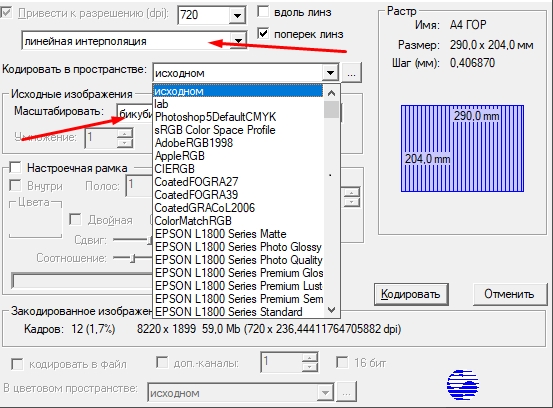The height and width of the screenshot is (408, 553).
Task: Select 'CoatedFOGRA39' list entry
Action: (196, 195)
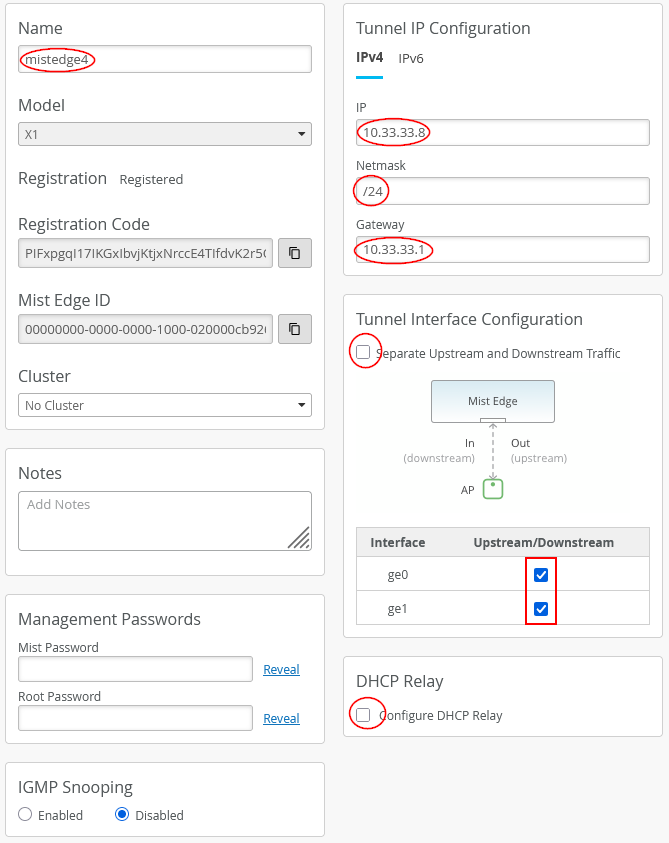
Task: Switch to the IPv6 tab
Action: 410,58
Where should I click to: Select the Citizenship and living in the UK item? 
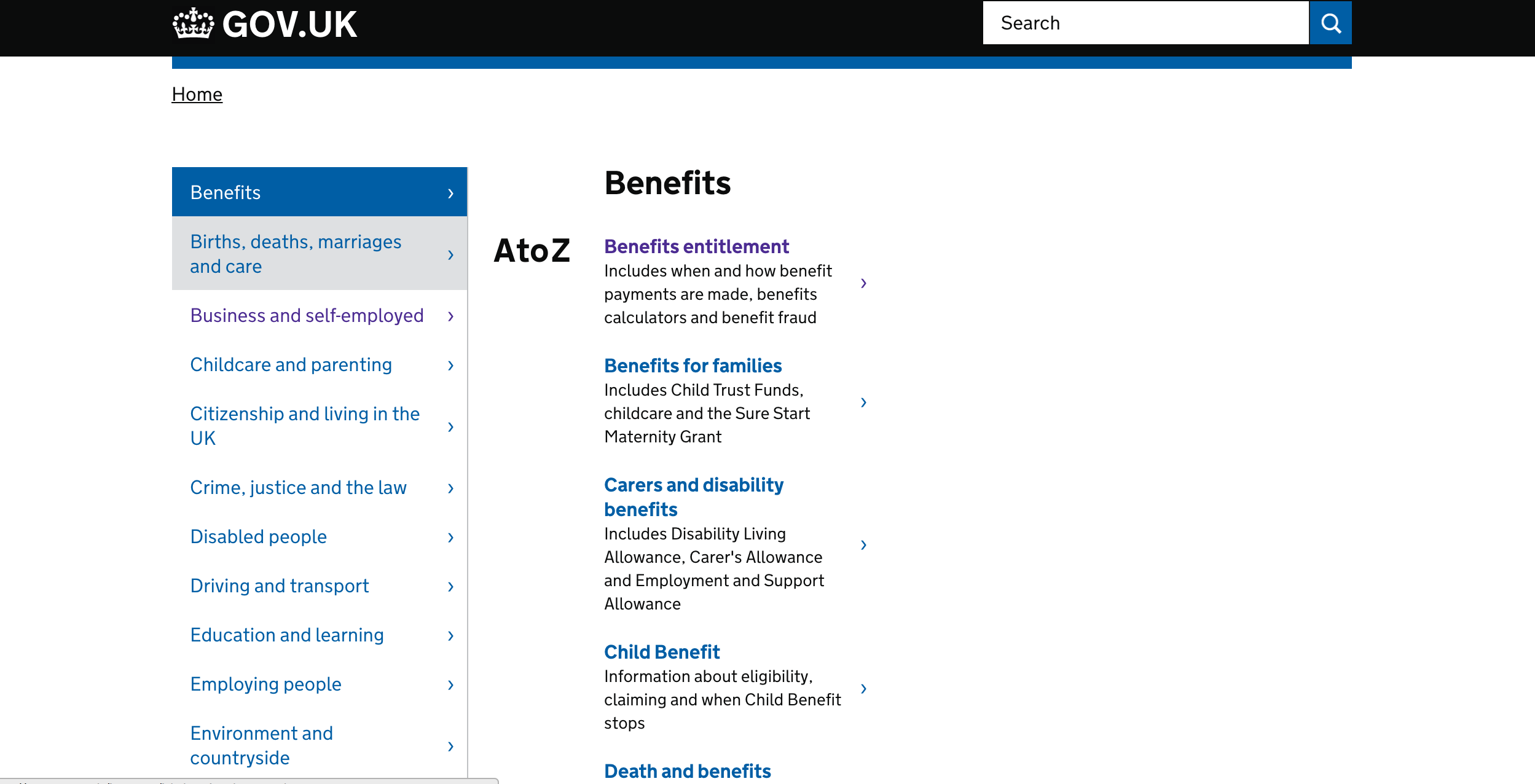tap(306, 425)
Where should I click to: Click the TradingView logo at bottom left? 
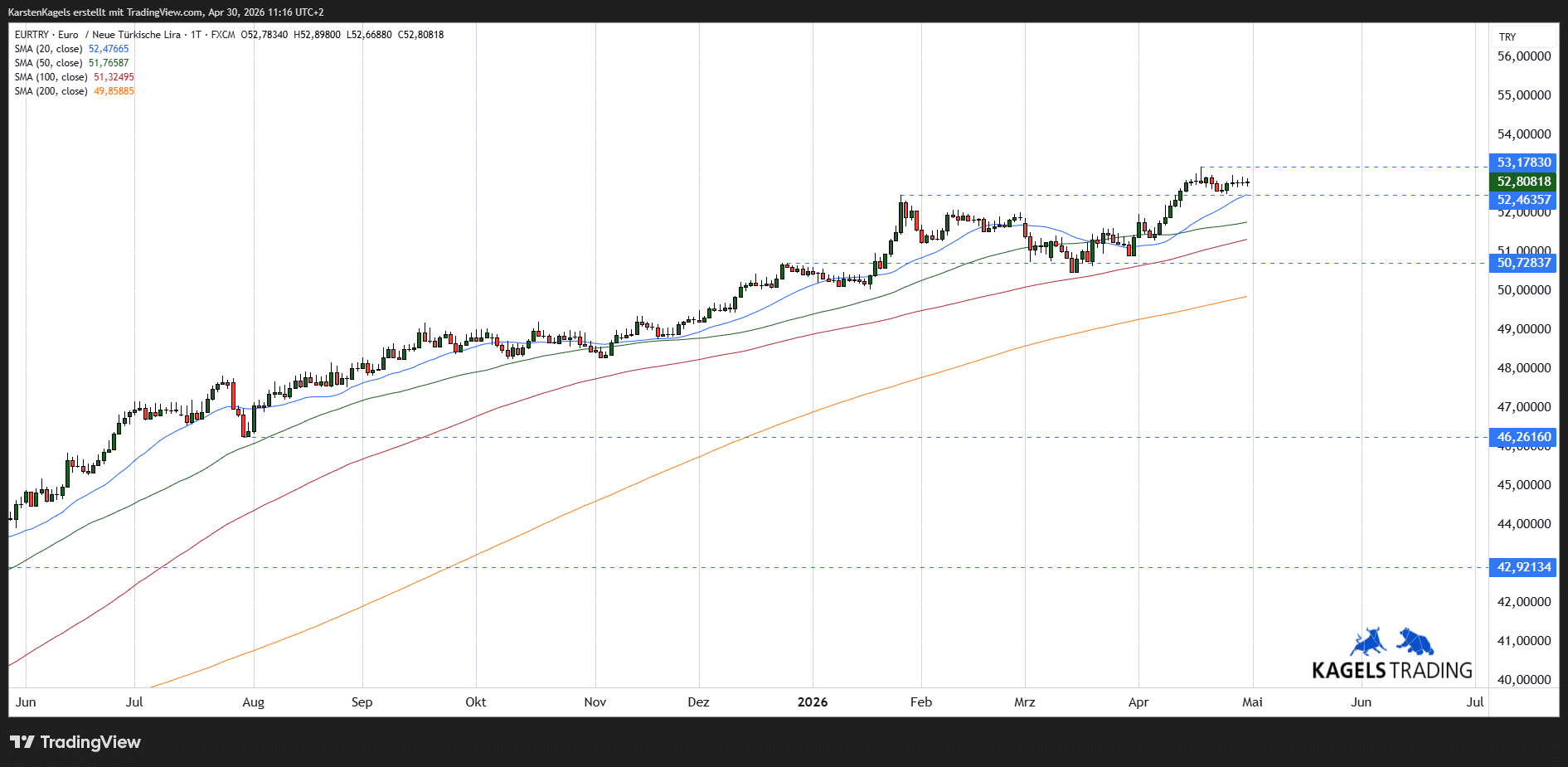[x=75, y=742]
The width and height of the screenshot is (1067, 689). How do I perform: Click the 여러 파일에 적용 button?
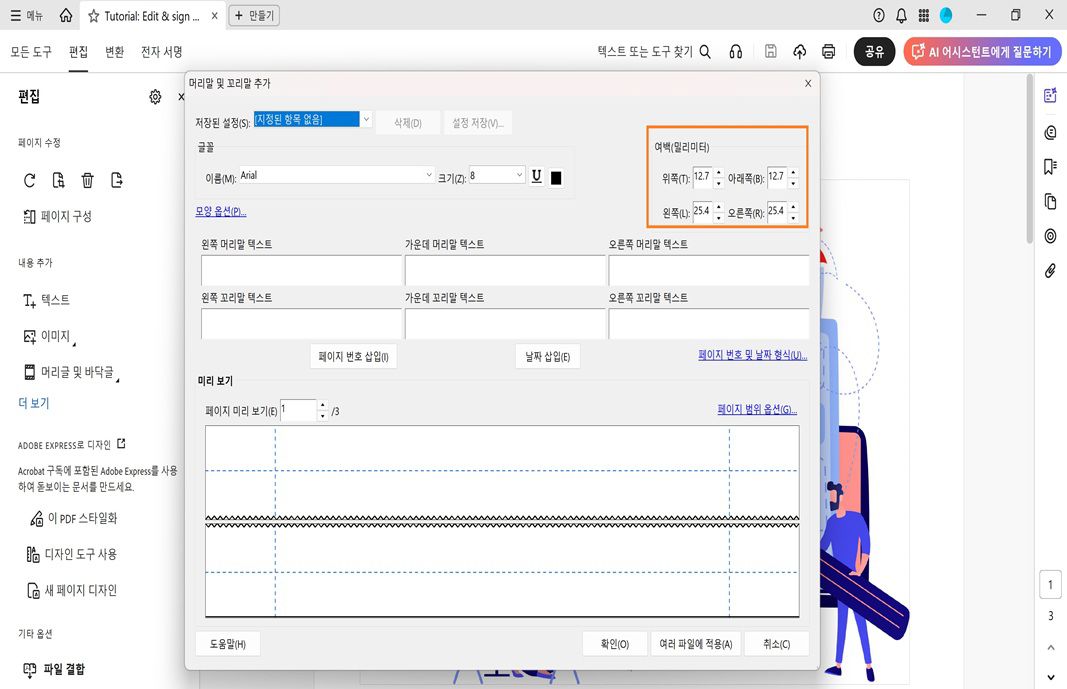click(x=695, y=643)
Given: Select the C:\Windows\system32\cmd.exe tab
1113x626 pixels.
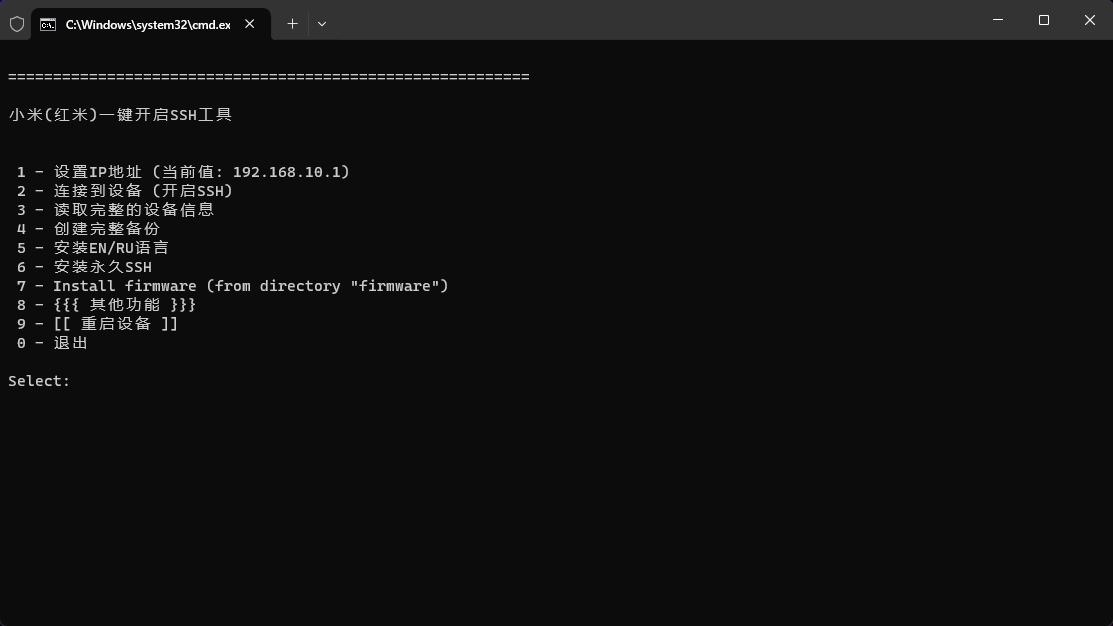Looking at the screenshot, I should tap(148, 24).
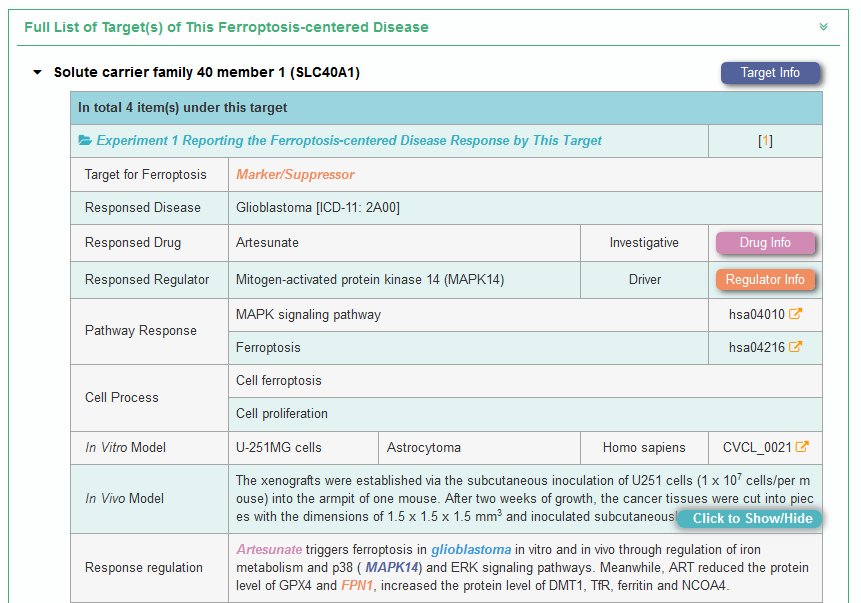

☆ ☆ ☆ ☆ ☆

* _Work item_
Exclude all pictures and reproduce exactly the lines from the one containing "Where should I click to: Click" through the final line of the entries above.

* _Your response_
Where should I click to: Click the TradingView logo at bottom left? 
[x=75, y=742]
The width and height of the screenshot is (1067, 689). How do I perform: Click the 여러 파일에 적용 button?
click(x=695, y=643)
Given: Select the C:\Windows\system32\cmd.exe tab
1113x626 pixels.
Looking at the screenshot, I should tap(148, 24).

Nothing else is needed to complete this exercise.